Na reunião pública do executivo municipal de 25 de Julho, a última antes das férias de verão, o vereador explicou que as medidas prestes a ser postas em prática se justificavam pela “carga excessiva” do Miradouro de Santa Catarina, com óbvias consequências na higiene, manutenção do espaço público, sobretudo a área ajardinada, a e segurança dos cidadãos. “O espaço é público e continuará a ser público. Mas queremos, por um lado, recuperá-lo, e, por outro, desejamos rever as responsabilidades que quem tem actividade comercial  tem sobre o próprio espaço, seja ao nível da limpeza, da segurança e também em todos os aspectos relacionados com a manutenção dos espaços verdes”, disse, naquele momento, após ter sido interpelado sobre o assunto pela vereadora comunista Ana Jara. Justificando a colocação da vedação, Duarte Cordeiro disse ainda que há muitos espaços públicos da cidade “que têm a possibilidade de serem encerrados, como os jardins da Estrela, de Santos ou a Quinta das Conchas, onde existe também um horário de funcionamento”.


E é contra isso que o grupo “Make Adamastor Public Again” agora se manifesta, criticando um acto que apodam de “lesa-cidade”. Lamentando a falta de discussão ou de apresentação pública do plano de requalificação previsto para o espaço, consideram que o encerramento súbito do espaço com os objectivos conhecidos como uma “medida arbitrária e autoritária”. Por isso, a petição solicita a marcação de uma sessão da Assembleia Municipal de Lisboa aberta ao público “na qual seja explicada a lógica das acções tomadas e partilhados os planos de obras existentes para o local” e ainda “interrupção imediata de quaisquer obras entretanto iniciadas e garantia de que não serão retomadas até que o plano das mesmas tenha sido amplamente discutido em sessão pública”.

 

Os peticionários querem ainda a “clarificação do processo que presidirá à escolha de um novo locatário do quiosque sito no local”, lançando suspeitas sobre o processo em curso. Isto porque o mesmo, alegam, referindo-se ao actual ocupante do quiosque, mostra “toda a aparência” de ter sido “desenhado com o intuito de excluí-lo”. Pede-se, por isso, a realização de um concurso público, com regras claras. Por tudo isto, a petição apela a que se proceda à devolução imediata do espaço ao público. “O Miradouro deve permanecer aberto até que todos os pontos acima tenham sido devidamente esclarecidos, e o plano de obras de requalificação tenha sido discutido e obtido amplo consenso social, e não apenas a aprovação tácita dos interesses privados que nos últimos anos se têm instalado em Santa Catarina”, exige-se.

────

TAREFA A REALIZAR ->
Responda a estas perguntas com base no texto sobre o Miradouro de Santa Catarina.
1. Em que data se realizou a reunião pública do executivo municipal?
2. Que vereadora interpelou Duarte Cordeiro sobre o assunto?
3. Que procedimento pedem os peticionários para a escolha do novo locatário do quiosque?
Os registos não são precisos para responder.

────

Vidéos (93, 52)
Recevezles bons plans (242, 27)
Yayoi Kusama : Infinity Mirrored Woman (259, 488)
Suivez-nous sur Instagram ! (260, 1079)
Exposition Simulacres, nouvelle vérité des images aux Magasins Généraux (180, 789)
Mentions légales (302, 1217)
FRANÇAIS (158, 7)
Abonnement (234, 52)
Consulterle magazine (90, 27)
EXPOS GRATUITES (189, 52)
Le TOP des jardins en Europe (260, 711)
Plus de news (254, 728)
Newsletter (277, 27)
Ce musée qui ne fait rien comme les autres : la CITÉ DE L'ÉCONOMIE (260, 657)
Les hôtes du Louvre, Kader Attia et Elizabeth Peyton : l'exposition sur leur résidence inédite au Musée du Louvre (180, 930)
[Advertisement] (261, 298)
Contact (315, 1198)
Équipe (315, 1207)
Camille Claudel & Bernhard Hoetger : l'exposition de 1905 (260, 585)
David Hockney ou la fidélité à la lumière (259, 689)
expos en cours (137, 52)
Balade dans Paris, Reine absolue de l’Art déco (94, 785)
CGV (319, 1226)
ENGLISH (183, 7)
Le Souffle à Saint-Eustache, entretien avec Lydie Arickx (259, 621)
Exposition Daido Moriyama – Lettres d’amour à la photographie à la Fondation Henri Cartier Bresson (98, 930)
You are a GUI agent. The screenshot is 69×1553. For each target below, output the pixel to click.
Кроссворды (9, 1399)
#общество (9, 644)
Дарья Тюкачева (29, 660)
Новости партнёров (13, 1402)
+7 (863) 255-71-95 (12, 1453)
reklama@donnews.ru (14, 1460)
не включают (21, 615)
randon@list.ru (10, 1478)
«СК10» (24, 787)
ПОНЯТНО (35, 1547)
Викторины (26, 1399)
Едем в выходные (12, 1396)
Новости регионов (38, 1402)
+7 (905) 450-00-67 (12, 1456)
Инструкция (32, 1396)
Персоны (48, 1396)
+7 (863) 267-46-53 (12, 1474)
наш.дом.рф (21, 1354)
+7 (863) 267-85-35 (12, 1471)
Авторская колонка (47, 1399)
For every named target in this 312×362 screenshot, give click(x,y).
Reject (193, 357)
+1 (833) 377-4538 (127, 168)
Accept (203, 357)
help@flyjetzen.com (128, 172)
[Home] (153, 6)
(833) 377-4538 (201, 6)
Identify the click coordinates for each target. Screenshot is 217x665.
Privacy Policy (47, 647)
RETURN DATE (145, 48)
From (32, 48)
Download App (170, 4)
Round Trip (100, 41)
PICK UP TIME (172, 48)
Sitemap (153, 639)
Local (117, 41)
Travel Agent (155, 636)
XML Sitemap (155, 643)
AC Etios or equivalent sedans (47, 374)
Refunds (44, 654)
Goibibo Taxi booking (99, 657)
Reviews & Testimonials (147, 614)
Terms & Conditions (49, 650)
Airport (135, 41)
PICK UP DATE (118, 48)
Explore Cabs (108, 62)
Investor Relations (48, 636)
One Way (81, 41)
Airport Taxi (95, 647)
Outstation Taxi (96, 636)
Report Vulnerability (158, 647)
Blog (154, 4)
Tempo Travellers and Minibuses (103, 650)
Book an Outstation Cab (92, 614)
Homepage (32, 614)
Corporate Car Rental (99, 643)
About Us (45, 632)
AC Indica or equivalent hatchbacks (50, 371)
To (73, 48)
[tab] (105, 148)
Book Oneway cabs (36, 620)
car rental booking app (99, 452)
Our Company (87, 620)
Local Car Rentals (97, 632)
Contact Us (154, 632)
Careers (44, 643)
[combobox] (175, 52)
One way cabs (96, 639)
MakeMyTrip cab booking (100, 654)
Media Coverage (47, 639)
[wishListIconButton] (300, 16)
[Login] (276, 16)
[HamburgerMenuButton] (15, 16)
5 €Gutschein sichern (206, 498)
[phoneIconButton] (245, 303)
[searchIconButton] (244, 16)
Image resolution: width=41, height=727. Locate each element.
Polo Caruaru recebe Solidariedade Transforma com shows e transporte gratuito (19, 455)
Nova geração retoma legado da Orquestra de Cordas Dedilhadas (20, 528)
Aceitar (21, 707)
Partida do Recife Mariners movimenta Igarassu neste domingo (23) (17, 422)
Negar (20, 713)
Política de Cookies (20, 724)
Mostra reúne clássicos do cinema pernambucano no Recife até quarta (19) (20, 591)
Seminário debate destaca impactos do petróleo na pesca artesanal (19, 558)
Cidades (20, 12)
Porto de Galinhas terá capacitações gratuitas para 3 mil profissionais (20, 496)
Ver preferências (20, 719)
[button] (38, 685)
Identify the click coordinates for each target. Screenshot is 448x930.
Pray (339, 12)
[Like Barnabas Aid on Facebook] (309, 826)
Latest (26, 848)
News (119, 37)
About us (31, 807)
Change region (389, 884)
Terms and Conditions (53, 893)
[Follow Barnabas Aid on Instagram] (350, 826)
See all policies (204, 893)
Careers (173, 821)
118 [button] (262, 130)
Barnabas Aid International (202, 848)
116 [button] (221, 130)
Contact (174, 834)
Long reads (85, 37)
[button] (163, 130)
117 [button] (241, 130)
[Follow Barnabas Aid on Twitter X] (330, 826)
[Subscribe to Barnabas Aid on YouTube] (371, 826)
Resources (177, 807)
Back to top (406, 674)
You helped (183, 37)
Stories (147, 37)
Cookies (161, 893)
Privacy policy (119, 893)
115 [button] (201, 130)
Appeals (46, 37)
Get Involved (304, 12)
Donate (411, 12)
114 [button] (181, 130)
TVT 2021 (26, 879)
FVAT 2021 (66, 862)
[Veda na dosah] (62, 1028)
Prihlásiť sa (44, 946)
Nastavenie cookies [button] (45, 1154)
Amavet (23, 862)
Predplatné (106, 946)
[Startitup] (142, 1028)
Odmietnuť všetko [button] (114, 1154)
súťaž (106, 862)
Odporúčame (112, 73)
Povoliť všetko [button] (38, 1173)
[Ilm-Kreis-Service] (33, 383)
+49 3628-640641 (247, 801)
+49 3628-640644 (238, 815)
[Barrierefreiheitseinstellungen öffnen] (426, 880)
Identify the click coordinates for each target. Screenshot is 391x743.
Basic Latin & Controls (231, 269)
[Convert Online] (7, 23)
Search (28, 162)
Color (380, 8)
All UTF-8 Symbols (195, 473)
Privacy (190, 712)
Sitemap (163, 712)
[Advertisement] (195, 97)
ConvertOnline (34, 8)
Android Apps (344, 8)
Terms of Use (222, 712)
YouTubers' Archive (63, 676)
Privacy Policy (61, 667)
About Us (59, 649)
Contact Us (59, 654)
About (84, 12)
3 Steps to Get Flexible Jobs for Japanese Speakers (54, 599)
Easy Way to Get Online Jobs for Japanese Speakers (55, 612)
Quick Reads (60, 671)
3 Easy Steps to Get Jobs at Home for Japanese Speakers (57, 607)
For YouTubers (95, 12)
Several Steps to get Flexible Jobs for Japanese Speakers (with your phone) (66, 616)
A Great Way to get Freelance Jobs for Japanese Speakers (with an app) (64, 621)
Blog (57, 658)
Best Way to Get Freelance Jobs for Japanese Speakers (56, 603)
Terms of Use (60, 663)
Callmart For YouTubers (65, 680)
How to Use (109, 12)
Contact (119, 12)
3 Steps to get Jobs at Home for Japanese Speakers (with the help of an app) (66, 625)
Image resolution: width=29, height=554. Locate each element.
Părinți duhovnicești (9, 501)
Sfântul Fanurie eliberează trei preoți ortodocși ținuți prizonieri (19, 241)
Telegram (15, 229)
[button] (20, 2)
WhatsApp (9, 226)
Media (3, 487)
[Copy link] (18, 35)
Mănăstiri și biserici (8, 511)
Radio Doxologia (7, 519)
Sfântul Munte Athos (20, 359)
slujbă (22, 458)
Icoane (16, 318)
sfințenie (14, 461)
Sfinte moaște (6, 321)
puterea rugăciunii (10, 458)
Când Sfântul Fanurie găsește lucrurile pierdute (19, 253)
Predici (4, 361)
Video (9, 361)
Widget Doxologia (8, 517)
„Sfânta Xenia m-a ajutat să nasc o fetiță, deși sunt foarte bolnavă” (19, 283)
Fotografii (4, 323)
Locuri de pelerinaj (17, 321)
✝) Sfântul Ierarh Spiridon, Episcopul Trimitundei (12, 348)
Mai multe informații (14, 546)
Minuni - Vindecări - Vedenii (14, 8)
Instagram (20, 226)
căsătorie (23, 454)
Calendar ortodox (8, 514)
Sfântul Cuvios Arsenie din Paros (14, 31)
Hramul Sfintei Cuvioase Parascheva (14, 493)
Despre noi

────

RESPOSTA AO PROBLEMA ->
1. A 25 de Julho.
2. A vereadora comunista Ana Jara.
3. A realização de um concurso público, com regras claras.